►

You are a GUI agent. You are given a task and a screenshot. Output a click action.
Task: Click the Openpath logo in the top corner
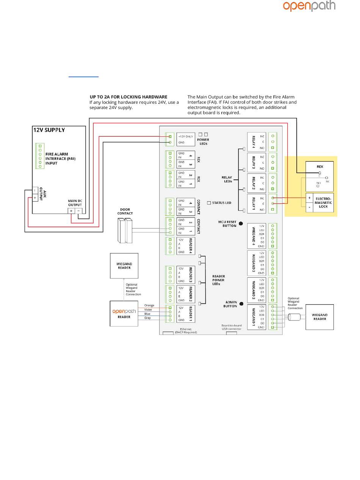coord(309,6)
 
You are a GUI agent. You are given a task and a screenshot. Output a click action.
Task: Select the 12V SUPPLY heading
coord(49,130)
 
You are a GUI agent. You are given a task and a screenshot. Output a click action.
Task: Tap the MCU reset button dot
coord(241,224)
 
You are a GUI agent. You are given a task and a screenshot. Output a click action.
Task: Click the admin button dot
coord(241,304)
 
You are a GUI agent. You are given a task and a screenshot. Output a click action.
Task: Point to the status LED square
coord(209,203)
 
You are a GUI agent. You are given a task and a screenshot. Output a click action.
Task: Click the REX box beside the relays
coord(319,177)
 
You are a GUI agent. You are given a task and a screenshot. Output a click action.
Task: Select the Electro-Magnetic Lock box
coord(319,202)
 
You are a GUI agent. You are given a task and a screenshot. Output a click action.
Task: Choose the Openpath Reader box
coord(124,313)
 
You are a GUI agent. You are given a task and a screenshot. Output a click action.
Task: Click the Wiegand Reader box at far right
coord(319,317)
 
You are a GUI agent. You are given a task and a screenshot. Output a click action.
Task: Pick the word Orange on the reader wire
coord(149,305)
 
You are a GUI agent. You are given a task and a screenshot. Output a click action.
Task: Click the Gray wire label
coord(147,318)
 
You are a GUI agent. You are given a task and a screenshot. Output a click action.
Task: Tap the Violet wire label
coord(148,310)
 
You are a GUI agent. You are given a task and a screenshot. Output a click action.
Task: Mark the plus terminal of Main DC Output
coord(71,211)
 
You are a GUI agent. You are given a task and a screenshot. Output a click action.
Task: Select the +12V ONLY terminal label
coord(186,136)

◄
►

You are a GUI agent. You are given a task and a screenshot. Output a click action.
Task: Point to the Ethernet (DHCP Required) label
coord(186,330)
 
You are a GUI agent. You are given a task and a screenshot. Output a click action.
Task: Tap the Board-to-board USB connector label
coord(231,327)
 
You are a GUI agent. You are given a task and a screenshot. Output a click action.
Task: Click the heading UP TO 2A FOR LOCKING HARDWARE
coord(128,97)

◄

* _Set exercise_
Count the lines in the entries above that contain the string "button", matching case exactly, and reply with the number alone.

* _Answer to the exercise_
2